Warning: contains spoilers for Wonder Woman #772
Even without her memories or powers, Wonder Woman still can’t stand boastful men like Thor. In her recent Asgardian adventures, the former princess of Themyscira doesn’t have the time or patience for someone as belligerent as the Norse God of Thunder, Thor. Despite their differences though, Thor may have just proven instrumental in Wonder Woman regaining everything she had lost in Valhalla.

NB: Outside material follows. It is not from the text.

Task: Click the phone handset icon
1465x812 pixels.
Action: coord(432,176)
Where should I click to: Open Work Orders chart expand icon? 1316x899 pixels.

Diana’s latest journey sees her far away from her roots in Greek Mythology. Having completely forgotten everything that made her Wonder Woman, she has been fighting and dying in Valhalla’s endless cycle of war. Though she finds that this new life suits her, everything changes when her guide through this strange new world, Siegfried, dies in battle and doesn’t come back the next day. With the help of the ever-tricky squirrel Ratatosk, Diana uncovers an uncomfortable truth; the World Tree is dying, meaning Ragnarok is fast approaching. Her first thought upon learning this is to bring this information to Thor, the most powerful man in Asgard. The God of Thunder is so full of pride, however, that he rejects the notion of his world-ending without a second thought. At her wit’s end, Diana takes matters into her own hands, seeking answers among the Valkyries. To do that though, she first needs a key to their fortress, a key located in the belly of the serpent Nidhogg.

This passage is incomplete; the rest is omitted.